Preserved in a small silver reliquary in a parish church in Chelmno, a bit of bone is revered as the skull of St. Valentine, patron saint of lovers (as well as bee keepers and epilepsy, among other things).
The relics have been in the possession of the church for “several hundred years” and are the focal point of the city’s annual celebrations on February 14. The only problem is that St. Valentine’s skull is already on display in Rome.
A number of churches around the world claim to have pieces of St. Valentine on display. Though not much is known for certain about the origin of these relics, the Catholic church does recognize multiple saints known as Valentine. At least two of them lived in Italy in the 3rd century, and both were executed during the reign of the Roman Emperor Claudius Gothicus.
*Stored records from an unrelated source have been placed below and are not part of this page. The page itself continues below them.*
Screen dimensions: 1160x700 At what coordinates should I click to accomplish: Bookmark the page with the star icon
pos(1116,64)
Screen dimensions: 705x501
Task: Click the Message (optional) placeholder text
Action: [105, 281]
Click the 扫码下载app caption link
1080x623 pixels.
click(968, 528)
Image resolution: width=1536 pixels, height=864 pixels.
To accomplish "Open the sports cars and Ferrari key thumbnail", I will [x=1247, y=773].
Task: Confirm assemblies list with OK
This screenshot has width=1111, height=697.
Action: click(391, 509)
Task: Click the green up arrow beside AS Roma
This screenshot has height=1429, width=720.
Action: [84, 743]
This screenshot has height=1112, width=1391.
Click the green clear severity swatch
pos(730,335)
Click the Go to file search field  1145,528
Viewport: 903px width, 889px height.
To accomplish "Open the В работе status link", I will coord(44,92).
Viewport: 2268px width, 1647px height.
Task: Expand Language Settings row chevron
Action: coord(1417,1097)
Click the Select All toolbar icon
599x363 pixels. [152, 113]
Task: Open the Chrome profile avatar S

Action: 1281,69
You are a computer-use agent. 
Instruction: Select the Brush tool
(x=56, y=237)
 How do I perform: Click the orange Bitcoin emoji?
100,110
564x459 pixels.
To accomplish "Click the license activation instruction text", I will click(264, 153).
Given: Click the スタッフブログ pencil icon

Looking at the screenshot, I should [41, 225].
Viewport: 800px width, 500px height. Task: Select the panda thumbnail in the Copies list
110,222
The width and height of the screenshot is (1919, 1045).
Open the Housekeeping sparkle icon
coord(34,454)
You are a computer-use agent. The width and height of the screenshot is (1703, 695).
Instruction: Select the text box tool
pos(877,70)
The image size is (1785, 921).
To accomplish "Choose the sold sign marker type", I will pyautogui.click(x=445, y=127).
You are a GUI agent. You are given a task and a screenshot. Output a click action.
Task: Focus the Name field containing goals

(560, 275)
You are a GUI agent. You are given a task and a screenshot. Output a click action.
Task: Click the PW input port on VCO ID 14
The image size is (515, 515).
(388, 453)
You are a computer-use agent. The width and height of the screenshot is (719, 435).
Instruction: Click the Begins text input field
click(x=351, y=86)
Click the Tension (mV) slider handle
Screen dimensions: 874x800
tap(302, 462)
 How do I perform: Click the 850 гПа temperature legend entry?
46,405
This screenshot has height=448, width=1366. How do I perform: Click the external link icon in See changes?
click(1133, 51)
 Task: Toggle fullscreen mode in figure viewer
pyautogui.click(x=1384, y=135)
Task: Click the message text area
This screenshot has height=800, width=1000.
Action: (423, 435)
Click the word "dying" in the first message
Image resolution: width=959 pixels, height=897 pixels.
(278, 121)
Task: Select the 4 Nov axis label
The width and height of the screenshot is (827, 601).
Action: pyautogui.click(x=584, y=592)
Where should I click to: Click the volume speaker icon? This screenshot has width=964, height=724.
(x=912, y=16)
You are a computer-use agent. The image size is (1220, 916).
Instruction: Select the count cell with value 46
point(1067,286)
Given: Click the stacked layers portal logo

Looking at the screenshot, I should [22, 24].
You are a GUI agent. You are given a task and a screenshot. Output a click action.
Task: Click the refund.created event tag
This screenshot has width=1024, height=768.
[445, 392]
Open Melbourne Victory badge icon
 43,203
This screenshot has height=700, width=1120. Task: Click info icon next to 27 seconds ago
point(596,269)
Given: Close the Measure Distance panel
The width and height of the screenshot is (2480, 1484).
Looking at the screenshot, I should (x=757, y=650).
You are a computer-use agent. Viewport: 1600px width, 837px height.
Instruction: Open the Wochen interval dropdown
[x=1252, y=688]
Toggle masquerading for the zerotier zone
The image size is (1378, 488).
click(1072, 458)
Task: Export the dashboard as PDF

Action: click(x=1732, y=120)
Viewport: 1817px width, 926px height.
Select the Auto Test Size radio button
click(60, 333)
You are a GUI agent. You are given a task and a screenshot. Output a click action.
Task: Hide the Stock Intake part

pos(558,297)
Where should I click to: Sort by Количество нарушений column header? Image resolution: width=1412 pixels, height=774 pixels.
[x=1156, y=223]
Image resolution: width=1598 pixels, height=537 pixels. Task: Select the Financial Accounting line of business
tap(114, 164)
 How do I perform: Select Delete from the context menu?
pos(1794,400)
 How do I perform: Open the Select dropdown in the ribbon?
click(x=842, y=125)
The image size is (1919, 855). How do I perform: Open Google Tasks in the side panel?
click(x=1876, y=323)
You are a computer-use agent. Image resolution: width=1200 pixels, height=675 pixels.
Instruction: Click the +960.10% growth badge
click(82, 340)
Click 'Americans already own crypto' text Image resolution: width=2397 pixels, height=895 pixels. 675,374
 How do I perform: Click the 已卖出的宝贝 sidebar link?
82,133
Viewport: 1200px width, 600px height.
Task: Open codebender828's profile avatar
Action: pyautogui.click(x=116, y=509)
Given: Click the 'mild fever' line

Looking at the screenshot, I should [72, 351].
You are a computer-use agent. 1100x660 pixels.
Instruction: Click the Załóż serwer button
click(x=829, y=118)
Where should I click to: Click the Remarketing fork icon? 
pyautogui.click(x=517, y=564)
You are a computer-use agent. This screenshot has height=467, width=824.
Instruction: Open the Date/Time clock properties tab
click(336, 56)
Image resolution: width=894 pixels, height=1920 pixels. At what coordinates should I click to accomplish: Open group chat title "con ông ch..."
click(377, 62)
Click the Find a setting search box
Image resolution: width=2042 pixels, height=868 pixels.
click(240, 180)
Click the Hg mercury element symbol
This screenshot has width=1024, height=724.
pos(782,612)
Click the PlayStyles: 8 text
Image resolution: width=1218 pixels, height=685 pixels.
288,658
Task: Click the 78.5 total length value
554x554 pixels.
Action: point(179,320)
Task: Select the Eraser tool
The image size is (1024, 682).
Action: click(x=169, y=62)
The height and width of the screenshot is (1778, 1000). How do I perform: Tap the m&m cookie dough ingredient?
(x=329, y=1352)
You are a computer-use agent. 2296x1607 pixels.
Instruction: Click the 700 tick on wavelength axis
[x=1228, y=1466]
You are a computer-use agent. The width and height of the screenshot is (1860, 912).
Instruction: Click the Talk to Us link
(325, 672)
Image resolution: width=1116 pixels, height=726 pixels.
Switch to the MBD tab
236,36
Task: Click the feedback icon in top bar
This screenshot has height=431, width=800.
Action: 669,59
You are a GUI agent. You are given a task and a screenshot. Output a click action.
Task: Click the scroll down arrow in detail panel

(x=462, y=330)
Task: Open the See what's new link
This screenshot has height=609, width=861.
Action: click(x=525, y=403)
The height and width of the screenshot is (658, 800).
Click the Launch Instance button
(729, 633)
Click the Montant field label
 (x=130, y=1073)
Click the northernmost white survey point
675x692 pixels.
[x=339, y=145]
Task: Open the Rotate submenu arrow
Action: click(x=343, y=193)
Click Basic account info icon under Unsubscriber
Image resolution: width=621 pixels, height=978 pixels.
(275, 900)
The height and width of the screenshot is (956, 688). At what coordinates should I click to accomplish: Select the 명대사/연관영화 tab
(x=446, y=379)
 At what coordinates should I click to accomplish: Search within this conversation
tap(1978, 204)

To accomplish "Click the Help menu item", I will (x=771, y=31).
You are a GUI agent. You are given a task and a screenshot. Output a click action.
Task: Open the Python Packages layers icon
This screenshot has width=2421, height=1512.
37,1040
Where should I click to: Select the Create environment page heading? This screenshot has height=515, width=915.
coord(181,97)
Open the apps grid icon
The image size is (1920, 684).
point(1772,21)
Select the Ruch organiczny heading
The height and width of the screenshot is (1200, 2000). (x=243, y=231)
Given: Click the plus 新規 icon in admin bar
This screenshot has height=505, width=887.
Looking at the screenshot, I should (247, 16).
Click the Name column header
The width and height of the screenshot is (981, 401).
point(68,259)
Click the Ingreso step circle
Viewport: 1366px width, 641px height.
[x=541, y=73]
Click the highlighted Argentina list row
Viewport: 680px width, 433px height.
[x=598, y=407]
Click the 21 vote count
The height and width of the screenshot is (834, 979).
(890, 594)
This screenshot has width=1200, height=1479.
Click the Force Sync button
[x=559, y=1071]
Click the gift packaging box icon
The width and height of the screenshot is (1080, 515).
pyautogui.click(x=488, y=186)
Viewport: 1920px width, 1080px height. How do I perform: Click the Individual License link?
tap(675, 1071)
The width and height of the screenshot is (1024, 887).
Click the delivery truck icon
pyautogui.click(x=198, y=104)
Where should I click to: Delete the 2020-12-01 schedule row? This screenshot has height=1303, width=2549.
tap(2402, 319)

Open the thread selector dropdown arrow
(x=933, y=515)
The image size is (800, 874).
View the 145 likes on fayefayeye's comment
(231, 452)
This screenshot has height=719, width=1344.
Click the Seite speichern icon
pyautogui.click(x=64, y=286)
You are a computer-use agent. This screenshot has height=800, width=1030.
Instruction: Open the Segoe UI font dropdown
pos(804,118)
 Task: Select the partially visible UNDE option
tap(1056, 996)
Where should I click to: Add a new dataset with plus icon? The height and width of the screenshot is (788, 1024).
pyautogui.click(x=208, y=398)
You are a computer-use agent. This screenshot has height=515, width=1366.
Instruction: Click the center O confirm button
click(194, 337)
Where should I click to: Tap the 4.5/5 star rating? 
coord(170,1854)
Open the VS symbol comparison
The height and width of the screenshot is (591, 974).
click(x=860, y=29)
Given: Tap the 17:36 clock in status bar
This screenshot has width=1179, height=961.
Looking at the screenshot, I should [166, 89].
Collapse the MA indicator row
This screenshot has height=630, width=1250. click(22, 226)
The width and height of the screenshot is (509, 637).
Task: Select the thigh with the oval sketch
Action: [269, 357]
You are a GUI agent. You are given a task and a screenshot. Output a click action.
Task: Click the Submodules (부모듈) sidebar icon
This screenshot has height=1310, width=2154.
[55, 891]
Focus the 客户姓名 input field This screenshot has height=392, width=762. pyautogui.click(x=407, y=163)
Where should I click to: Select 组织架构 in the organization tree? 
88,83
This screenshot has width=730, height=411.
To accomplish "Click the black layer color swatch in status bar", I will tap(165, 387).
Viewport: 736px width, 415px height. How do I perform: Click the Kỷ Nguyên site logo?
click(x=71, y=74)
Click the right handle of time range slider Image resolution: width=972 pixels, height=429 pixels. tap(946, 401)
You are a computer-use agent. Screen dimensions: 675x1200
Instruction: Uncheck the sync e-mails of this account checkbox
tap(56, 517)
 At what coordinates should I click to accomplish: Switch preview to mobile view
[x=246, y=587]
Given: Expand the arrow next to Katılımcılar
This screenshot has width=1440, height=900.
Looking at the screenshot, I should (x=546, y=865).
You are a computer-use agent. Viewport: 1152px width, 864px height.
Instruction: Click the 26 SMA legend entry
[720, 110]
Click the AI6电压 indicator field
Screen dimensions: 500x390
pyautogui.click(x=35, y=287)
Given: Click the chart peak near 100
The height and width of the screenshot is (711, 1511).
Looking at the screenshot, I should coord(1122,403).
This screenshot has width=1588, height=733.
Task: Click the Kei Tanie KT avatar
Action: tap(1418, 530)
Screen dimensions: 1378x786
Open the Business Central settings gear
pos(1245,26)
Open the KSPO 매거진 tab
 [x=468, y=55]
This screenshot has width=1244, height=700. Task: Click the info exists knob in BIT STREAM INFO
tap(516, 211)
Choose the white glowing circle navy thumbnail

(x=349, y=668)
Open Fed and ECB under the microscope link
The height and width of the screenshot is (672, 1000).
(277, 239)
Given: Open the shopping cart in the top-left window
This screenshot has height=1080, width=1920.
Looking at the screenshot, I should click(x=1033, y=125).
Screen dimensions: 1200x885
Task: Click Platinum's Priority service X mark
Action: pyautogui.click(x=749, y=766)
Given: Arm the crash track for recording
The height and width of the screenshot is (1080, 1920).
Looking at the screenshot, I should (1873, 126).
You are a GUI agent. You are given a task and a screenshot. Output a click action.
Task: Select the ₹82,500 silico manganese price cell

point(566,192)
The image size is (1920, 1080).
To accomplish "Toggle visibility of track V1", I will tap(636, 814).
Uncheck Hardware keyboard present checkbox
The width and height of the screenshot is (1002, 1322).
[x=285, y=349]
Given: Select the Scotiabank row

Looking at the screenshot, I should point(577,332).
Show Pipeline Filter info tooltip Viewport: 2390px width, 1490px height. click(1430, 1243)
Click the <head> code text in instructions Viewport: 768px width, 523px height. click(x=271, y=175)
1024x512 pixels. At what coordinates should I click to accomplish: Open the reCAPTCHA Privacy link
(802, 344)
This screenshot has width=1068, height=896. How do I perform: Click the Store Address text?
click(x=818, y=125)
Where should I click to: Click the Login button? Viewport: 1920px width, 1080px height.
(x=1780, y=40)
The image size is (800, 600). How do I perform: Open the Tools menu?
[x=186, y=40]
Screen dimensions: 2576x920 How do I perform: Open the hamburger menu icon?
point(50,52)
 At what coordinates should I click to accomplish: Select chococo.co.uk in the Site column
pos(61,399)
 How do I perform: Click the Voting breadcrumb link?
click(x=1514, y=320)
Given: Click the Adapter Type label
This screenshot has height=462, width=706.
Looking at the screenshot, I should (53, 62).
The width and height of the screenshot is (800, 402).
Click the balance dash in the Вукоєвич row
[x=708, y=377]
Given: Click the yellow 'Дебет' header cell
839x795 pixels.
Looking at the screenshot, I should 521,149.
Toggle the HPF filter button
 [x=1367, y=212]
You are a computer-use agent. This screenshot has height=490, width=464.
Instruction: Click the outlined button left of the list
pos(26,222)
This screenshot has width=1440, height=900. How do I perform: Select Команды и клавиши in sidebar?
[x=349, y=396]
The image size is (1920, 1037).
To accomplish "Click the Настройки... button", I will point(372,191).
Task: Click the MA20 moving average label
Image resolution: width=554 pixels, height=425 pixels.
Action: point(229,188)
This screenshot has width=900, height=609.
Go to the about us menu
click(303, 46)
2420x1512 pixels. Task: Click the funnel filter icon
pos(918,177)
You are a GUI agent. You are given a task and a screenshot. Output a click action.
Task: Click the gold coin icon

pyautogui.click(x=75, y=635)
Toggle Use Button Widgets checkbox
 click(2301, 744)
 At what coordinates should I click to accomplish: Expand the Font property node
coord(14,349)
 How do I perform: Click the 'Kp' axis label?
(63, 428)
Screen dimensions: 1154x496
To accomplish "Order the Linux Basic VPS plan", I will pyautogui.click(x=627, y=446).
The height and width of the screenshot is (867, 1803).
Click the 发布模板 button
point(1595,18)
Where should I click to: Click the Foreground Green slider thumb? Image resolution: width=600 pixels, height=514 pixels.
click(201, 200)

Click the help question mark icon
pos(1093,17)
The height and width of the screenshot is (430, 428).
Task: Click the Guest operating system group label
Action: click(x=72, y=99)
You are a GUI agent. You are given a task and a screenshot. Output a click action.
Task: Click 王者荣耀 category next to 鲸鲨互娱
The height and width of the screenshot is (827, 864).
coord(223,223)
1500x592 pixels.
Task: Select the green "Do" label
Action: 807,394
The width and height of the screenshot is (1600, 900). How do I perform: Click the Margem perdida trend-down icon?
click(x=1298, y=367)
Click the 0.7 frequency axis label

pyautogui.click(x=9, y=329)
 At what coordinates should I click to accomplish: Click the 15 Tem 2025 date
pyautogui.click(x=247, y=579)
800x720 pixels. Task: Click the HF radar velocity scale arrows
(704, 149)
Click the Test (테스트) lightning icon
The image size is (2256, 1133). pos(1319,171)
Many years passed between the deaths of these martyrs and the distribution of their relics. Over time, the stories of these men (and potentially other Valentines) have merged into a single myth. In 496, Pope Gelasius I declared February 14 a feast day dedicated to St. Valentine.
The silver reliquary in Chelmno dates to around 1630. In 1880 is was described as “the saint’s head, or rather a small fragment of it. The relic is placed in an octagonal reliquary which is made of silver, is one foot high and weighs about three pounds. On top of it there is a round dome-shaped lid where the relic is kept and where it can be seen and kissed through the glass. The relic is the size of about two fingers.”
An altar devoted to St. Valentine sits next to the main altar, decorated with a painting of the martyr’s decapitation.